Ilustrasi- Petugas Badan Penanggulangan Bencana Daerah (BPBD) menggunakan pesawat radio saat memadamkan kebakaran lahan. Foto: ANTARA

apakabar.co.id, JAKARTA – Badan Nasional Penanggulangan Bencana (BNPB) mewanti-wanti agar masyarakat lebih waspada terhadap bahaya kebakaran hutan dan lahan (karhutla). Dalam sepekan terakhir, BNPB membeberkan kasus kebakaran hutan dan lahan yang mulai mendominasi di Pulau Sumatera.

Kepala Pusat Data, Informasi dan Komunikasi Kebencanaan BNPB Abdul Muhari menjelaskan, dari data yang didapatkan instansinya, karhutla mulai melanda sejumlah wilayah di Kabupaten Bener Meriah (Aceh), Asahan (Sumatera Utara) dan Kota Dumai (Riau).

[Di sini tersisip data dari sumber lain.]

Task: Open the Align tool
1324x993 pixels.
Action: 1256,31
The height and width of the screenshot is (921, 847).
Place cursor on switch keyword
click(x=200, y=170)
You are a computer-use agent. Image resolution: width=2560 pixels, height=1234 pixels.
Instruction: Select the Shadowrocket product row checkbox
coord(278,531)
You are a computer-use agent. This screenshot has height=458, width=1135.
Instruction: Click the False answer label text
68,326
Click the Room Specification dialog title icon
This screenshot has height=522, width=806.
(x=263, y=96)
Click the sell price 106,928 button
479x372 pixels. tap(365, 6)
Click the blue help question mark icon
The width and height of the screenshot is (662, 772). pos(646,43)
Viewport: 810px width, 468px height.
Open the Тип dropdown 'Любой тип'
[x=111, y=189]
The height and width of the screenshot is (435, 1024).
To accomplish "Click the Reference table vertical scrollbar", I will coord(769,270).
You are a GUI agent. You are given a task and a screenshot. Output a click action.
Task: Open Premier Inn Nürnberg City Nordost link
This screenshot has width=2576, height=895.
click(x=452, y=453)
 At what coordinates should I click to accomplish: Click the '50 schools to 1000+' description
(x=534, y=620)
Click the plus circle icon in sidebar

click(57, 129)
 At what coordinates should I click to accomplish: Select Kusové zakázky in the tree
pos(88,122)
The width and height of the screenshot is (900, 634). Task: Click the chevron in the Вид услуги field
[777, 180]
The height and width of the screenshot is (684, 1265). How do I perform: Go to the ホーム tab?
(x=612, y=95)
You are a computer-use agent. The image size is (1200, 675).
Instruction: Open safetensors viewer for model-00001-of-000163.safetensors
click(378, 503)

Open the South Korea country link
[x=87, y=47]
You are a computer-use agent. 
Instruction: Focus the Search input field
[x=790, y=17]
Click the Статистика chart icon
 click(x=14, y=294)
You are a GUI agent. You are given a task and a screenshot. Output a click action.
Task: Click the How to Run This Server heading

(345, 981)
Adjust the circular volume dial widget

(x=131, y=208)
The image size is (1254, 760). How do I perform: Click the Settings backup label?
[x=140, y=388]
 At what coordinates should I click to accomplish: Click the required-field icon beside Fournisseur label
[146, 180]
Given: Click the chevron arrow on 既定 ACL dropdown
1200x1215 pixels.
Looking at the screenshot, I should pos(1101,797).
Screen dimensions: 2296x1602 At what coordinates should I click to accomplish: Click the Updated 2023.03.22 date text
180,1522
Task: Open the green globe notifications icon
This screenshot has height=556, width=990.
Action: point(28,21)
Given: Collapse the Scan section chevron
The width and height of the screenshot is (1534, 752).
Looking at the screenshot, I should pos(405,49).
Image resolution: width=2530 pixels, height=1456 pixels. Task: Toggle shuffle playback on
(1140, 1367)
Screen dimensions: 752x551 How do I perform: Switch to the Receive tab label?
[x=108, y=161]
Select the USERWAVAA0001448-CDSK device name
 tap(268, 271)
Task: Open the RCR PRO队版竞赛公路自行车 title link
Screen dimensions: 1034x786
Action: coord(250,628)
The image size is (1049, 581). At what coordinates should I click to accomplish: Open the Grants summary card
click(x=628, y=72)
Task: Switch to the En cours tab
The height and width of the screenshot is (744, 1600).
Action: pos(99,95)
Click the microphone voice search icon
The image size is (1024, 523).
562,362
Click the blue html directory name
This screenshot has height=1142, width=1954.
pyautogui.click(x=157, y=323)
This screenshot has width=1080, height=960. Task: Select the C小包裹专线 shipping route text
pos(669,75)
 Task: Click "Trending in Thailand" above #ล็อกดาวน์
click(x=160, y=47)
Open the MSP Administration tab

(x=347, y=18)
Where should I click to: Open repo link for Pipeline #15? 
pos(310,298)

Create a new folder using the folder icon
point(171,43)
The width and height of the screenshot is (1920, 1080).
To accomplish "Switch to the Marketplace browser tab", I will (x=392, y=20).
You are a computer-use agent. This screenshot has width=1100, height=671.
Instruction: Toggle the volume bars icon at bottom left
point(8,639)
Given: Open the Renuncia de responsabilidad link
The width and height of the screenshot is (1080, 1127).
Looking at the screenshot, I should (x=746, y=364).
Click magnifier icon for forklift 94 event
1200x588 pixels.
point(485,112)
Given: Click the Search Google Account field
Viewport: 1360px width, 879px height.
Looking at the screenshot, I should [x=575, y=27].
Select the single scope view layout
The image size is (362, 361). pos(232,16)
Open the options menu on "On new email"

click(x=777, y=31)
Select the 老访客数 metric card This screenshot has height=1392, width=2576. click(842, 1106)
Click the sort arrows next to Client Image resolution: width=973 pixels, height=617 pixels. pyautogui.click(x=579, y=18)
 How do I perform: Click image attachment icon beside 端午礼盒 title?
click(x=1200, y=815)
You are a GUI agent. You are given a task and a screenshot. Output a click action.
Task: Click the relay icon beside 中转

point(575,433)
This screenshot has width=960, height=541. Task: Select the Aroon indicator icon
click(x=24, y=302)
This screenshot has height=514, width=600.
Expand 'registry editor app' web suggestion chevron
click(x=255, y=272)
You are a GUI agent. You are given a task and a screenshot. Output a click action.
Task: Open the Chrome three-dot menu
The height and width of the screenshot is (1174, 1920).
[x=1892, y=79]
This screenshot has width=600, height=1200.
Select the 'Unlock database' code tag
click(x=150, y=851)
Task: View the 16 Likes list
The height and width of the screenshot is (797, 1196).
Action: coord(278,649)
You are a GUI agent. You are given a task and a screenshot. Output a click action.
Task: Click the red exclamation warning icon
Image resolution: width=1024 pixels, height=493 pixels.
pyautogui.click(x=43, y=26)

Bahkan pantauan Badan Meteorologi, Klimatologi, dan Geofisika (BMKG) Pekanbaru menunjukkan munculnya titik-titik karhutla di sejumlah daerah lainnya. Wilayah itu meliputi Sumatera Barat (sembilan titik), Bengkulu (14 titik), Sumatera Selatan (enam titik), Kepulauan Riau (enam titik), Jambi (enam titik), Bangka Belitung (satu titik).

“Karhutla di daerah-daerah itu sudah mulai ditemukan sejak 12 Maret lalu beruntung api bisa segera dipadamkan,” kata Abdul di Jakarta, Rabu (20/3).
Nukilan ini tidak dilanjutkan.